YOUR TASK. Once the data has been read, return all of it precisely as written.

Collected data
○ ○ ○
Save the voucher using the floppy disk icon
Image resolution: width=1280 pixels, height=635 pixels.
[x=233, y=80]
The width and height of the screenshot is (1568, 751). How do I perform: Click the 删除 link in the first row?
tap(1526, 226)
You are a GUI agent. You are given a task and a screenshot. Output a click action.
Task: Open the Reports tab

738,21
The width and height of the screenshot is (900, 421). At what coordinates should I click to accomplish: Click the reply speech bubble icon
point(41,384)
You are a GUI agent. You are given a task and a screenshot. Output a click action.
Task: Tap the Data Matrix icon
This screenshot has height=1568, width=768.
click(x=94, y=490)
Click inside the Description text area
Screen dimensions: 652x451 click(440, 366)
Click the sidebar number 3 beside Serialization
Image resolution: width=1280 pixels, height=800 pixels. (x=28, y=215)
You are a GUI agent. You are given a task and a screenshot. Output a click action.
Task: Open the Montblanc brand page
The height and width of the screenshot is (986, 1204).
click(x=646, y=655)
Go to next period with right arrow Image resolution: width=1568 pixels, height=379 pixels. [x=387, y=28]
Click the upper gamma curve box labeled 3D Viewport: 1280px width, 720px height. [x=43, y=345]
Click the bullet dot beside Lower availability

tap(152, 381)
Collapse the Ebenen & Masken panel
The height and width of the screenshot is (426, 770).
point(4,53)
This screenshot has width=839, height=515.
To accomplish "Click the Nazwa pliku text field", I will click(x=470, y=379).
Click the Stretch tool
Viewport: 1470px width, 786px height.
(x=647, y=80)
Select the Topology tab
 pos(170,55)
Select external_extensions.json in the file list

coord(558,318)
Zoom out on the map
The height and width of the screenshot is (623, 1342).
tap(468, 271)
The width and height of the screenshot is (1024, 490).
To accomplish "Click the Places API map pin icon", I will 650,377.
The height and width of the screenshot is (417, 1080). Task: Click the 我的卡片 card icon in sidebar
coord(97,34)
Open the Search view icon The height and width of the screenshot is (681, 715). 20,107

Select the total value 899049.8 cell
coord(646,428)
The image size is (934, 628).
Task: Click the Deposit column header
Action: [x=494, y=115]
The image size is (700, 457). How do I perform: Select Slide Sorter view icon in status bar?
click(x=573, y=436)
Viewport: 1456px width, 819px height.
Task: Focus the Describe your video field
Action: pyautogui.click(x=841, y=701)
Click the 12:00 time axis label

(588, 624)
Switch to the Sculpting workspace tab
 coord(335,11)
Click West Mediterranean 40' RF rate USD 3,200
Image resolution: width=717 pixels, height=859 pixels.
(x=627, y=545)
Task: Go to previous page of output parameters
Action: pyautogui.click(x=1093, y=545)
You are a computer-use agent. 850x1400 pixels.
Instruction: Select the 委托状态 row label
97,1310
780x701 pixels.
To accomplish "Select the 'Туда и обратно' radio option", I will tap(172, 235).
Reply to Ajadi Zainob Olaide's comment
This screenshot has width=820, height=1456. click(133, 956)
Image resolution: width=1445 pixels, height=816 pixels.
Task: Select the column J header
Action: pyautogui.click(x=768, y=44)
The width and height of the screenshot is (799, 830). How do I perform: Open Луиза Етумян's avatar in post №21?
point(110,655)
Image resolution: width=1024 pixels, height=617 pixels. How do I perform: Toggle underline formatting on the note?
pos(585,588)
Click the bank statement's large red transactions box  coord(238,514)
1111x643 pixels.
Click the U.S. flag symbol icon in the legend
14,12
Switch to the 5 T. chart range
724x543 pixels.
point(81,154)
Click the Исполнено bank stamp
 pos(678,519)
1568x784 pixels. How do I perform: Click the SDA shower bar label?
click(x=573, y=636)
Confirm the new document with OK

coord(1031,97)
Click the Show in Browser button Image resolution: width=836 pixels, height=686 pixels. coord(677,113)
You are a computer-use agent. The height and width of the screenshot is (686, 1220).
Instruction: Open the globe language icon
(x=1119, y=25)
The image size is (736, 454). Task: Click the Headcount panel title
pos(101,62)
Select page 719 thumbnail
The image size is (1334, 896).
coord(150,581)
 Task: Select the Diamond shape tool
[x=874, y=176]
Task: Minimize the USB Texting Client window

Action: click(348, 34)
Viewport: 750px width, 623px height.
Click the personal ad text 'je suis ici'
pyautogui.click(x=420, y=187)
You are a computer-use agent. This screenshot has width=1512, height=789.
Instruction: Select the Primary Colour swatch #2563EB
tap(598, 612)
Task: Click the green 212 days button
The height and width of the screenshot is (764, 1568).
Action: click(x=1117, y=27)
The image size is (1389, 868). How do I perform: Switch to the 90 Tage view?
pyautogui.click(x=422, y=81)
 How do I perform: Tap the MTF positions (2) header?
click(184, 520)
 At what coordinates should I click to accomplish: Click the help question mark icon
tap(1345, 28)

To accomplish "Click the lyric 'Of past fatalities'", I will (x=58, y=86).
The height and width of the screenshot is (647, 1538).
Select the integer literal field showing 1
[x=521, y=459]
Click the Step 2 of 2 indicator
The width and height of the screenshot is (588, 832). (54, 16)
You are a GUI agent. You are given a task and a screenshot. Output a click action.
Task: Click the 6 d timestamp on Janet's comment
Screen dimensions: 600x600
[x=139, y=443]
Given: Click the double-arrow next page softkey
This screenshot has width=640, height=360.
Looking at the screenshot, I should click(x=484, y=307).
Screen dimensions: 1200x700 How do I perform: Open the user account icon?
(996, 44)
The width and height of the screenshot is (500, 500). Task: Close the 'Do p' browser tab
○ ○ ○
ANSWER BOX.
Save the voucher using the floppy disk icon
Image resolution: width=1280 pixels, height=635 pixels.
[x=233, y=80]
The width and height of the screenshot is (1568, 751). How do I perform: Click the 删除 link in the first row?
tap(1526, 226)
You are a GUI agent. You are given a task and a screenshot. Output a click action.
Task: Open the Reports tab

738,21
The width and height of the screenshot is (900, 421). At what coordinates should I click to accomplish: Click the reply speech bubble icon
point(41,384)
You are a GUI agent. You are given a task and a screenshot. Output a click action.
Task: Tap the Data Matrix icon
This screenshot has height=1568, width=768.
click(x=94, y=490)
Click inside the Description text area
Screen dimensions: 652x451 click(440, 366)
Click the sidebar number 3 beside Serialization
Image resolution: width=1280 pixels, height=800 pixels. (x=28, y=215)
You are a GUI agent. You are given a task and a screenshot. Output a click action.
Task: Open the Montblanc brand page
The height and width of the screenshot is (986, 1204).
click(x=646, y=655)
Go to next period with right arrow Image resolution: width=1568 pixels, height=379 pixels. [x=387, y=28]
Click the upper gamma curve box labeled 3D Viewport: 1280px width, 720px height. [x=43, y=345]
Click the bullet dot beside Lower availability

tap(152, 381)
Collapse the Ebenen & Masken panel
The height and width of the screenshot is (426, 770).
point(4,53)
This screenshot has width=839, height=515.
To accomplish "Click the Nazwa pliku text field", I will click(x=470, y=379).
Click the Stretch tool
Viewport: 1470px width, 786px height.
(x=647, y=80)
Select the Topology tab
 pos(170,55)
Select external_extensions.json in the file list

coord(558,318)
Zoom out on the map
The height and width of the screenshot is (623, 1342).
tap(468, 271)
The width and height of the screenshot is (1024, 490).
To accomplish "Click the Places API map pin icon", I will 650,377.
The height and width of the screenshot is (417, 1080). Task: Click the 我的卡片 card icon in sidebar
coord(97,34)
Open the Search view icon The height and width of the screenshot is (681, 715). 20,107

Select the total value 899049.8 cell
coord(646,428)
The image size is (934, 628).
Task: Click the Deposit column header
Action: [x=494, y=115]
The image size is (700, 457). How do I perform: Select Slide Sorter view icon in status bar?
click(x=573, y=436)
Viewport: 1456px width, 819px height.
Task: Focus the Describe your video field
Action: pyautogui.click(x=841, y=701)
Click the 12:00 time axis label

(588, 624)
Switch to the Sculpting workspace tab
 coord(335,11)
Click West Mediterranean 40' RF rate USD 3,200
Image resolution: width=717 pixels, height=859 pixels.
(x=627, y=545)
Task: Go to previous page of output parameters
Action: pyautogui.click(x=1093, y=545)
You are a computer-use agent. 850x1400 pixels.
Instruction: Select the 委托状态 row label
97,1310
780x701 pixels.
To accomplish "Select the 'Туда и обратно' radio option", I will tap(172, 235).
Reply to Ajadi Zainob Olaide's comment
This screenshot has width=820, height=1456. click(133, 956)
Image resolution: width=1445 pixels, height=816 pixels.
Task: Select the column J header
Action: pyautogui.click(x=768, y=44)
The width and height of the screenshot is (799, 830). How do I perform: Open Луиза Етумян's avatar in post №21?
point(110,655)
Image resolution: width=1024 pixels, height=617 pixels. How do I perform: Toggle underline formatting on the note?
pos(585,588)
Click the bank statement's large red transactions box  coord(238,514)
1111x643 pixels.
Click the U.S. flag symbol icon in the legend
14,12
Switch to the 5 T. chart range
724x543 pixels.
point(81,154)
Click the Исполнено bank stamp
 pos(678,519)
1568x784 pixels. How do I perform: Click the SDA shower bar label?
click(x=573, y=636)
Confirm the new document with OK

coord(1031,97)
Click the Show in Browser button Image resolution: width=836 pixels, height=686 pixels. coord(677,113)
You are a computer-use agent. The height and width of the screenshot is (686, 1220).
Instruction: Open the globe language icon
(x=1119, y=25)
The image size is (736, 454). Task: Click the Headcount panel title
pos(101,62)
Select page 719 thumbnail
The image size is (1334, 896).
coord(150,581)
 Task: Select the Diamond shape tool
[x=874, y=176]
Task: Minimize the USB Texting Client window

Action: click(348, 34)
Viewport: 750px width, 623px height.
Click the personal ad text 'je suis ici'
pyautogui.click(x=420, y=187)
You are a computer-use agent. This screenshot has width=1512, height=789.
Instruction: Select the Primary Colour swatch #2563EB
tap(598, 612)
Task: Click the green 212 days button
The height and width of the screenshot is (764, 1568).
Action: click(x=1117, y=27)
The image size is (1389, 868). How do I perform: Switch to the 90 Tage view?
pyautogui.click(x=422, y=81)
 How do I perform: Tap the MTF positions (2) header?
click(184, 520)
 At what coordinates should I click to accomplish: Click the help question mark icon
tap(1345, 28)

To accomplish "Click the lyric 'Of past fatalities'", I will (x=58, y=86).
The height and width of the screenshot is (647, 1538).
Select the integer literal field showing 1
[x=521, y=459]
Click the Step 2 of 2 indicator
The width and height of the screenshot is (588, 832). (54, 16)
You are a GUI agent. You are given a task and a screenshot. Output a click action.
Task: Click the 6 d timestamp on Janet's comment
Screen dimensions: 600x600
[x=139, y=443]
Given: Click the double-arrow next page softkey
This screenshot has width=640, height=360.
Looking at the screenshot, I should click(x=484, y=307).
Screen dimensions: 1200x700 How do I perform: Open the user account icon?
(996, 44)
The width and height of the screenshot is (500, 500). Task: Close the 'Do p' browser tab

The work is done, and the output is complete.